• **WHAT IS EXPECTED**
Pictures stay out of the answer, but every line of the material must be restated exactly.

• **RECORDS SUPPLIED**
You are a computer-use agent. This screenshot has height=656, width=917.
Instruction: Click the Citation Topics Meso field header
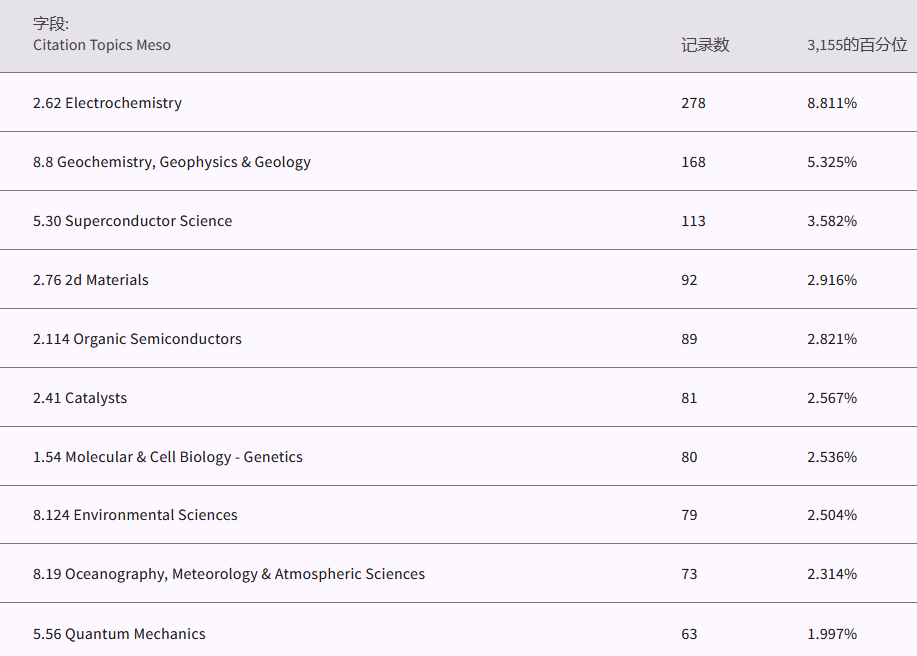[101, 45]
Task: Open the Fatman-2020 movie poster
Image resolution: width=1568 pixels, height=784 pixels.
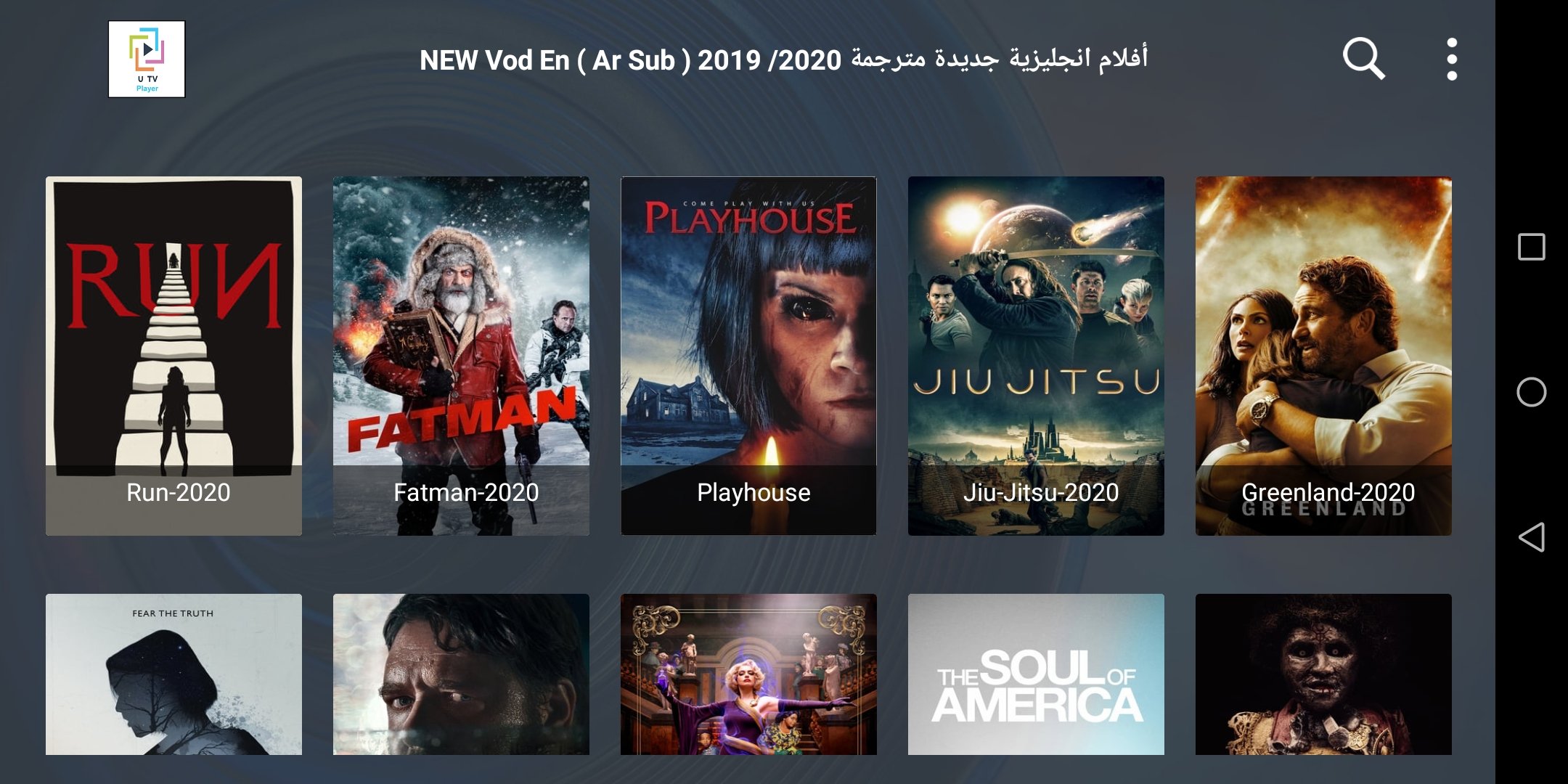Action: pos(461,356)
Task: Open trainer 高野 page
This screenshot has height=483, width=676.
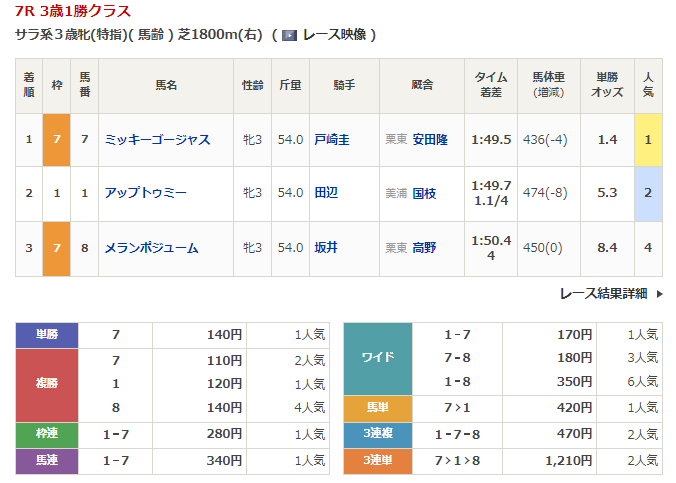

• **RESPONSE BOX**
You are a computer-use agent. This screenshot has height=656, width=917.
Instruction: Click the Citation Topics Meso field header
[101, 45]
Task: Open the Fatman-2020 movie poster
Image resolution: width=1568 pixels, height=784 pixels.
Action: pos(461,356)
Task: Open trainer 高野 page
This screenshot has height=483, width=676.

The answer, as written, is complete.